2 de jun. de 2007

Jabor (já foi) contra a corrente

Opinião Publica de Arnaldo Jabor destoa do tom geral dos filmes sobre a ditadura militar. Sem menção explícita ao Estado autoritário, Jabor faz uma minuciosa colagem de cenas documentais de uma suposta "classe" da sociedade brasileira, a classe média.

Entrecortado entre os mais diversos embarços cotidianos, o que se monta é um quadro de decadência da sociedade brasileira, marcada pelo seu conservadorismo, machismo e suas pequenas violências cotidianas. Desde a mulher que faz um balanço negativo de sua vida, narrando a decadência material de sua casa e sua família, enquanto o marido vivia em "farras", até a vedete ensinando as meninas "recatadas" o que é o amor, encontramos uma sociedade convulsionada e decadente, muito diferente das cenas combativas que estamos acostumados a ver nas centenas de filmes que abordam a luta armada.

O filme de Jabor ilustra um pouco o povo que as organizações de esquerda nunca encontraram na sua luta. A partir do filme, fica mais evidente o grau de descolamento existente entre as expectativas desses grupos e o seu poder de recepção por uma sociedade que, se não era um espelho não menos podre da ditadura que os governava, tinha com esse governo muitas afinidades, expressas não na vida pública ou nas idéias políticas, mas na sua miséria privada.


Um documento precioso pela sua peculiaridade na filmografia da ditadura, o filme faz um contraponto com a hipertrofia existente nos filmes e livros, da força das lutas contra a ditadura militar no Brasil. Na época em que foi feito, em 1967, o filme poderia ter gerado repulsa ou vergonha. Hoje, certamente nos permite perceber uma certa continuidade com o período ditatorial, insistentemente visto como um hiato e não como uma constante na história brasileira. A continuidade com o período se expõe na precariedade da sociedade brasileira, sempre passível à crise, ao autoritarismo e à fome.
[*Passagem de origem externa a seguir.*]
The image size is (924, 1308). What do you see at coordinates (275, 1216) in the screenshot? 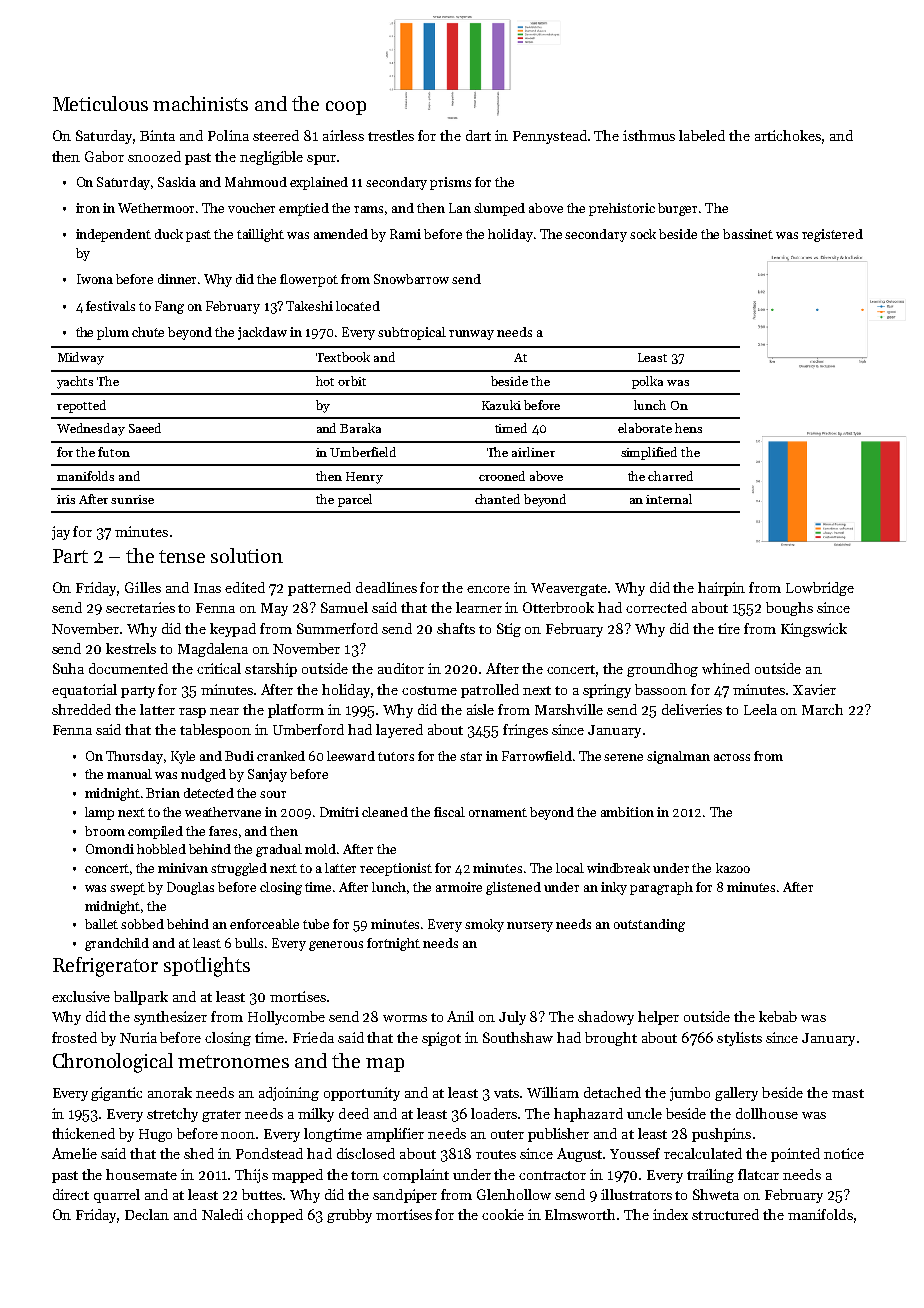
I see `chopped` at bounding box center [275, 1216].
Com as lentes voltadas para o "povo", para a "opinião pública" ou para a "classe média" Jabor documenta uma sociedade brasileira cristalizada, muito atual, que insiste em desafiar as transformações institucionais que se realizaram desde a abertura política em 1979 com a anistia até a vitória de Lula para a presidência da república.

Fica um engasgo difícil de entender. Por que, diabos, o Brasil muda tanto e continua sempre igual, decadentemente igual na sua desigual ditadura econômica e social, pública e privada?